| RECORDS PROVIDED |
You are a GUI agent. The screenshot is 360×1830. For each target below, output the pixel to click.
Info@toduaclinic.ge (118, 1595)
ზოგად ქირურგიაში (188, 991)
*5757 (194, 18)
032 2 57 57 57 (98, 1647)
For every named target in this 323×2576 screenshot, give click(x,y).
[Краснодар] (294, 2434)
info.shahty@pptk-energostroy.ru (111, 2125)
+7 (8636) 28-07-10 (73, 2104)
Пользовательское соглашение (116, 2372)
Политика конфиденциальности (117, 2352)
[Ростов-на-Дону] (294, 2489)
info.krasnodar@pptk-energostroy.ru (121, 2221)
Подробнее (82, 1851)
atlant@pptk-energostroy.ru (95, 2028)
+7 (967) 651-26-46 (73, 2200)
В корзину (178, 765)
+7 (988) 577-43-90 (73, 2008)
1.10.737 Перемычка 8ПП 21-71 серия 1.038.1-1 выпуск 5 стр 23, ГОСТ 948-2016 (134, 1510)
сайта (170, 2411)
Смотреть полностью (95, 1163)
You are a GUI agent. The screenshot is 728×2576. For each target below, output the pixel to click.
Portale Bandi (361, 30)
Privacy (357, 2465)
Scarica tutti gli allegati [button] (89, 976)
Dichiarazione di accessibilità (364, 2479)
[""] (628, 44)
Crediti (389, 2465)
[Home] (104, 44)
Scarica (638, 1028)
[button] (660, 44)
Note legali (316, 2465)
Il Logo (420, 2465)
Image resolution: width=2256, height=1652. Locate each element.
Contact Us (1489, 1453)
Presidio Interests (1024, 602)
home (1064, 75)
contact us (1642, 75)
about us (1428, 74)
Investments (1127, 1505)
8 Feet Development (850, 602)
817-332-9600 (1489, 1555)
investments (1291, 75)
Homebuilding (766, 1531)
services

| TO DO |
With the line that has "atlant@pptk-energostroy.ru (95, 2028)" as the first and the line that has "Privacy (357, 2465)" as the last, repeat exactly that run of lines above and no more.

| OUTPUT FOR THIS TASK |
atlant@pptk-energostroy.ru (95, 2028)
+7 (967) 651-26-46 (73, 2200)
В корзину (178, 765)
+7 (988) 577-43-90 (73, 2008)
1.10.737 Перемычка 8ПП 21-71 серия 1.038.1-1 выпуск 5 стр 23, ГОСТ 948-2016 (134, 1510)
сайта (170, 2411)
Смотреть полностью (95, 1163)
You are a GUI agent. The screenshot is 728×2576. For each target below, output the pixel to click.
Portale Bandi (361, 30)
Privacy (357, 2465)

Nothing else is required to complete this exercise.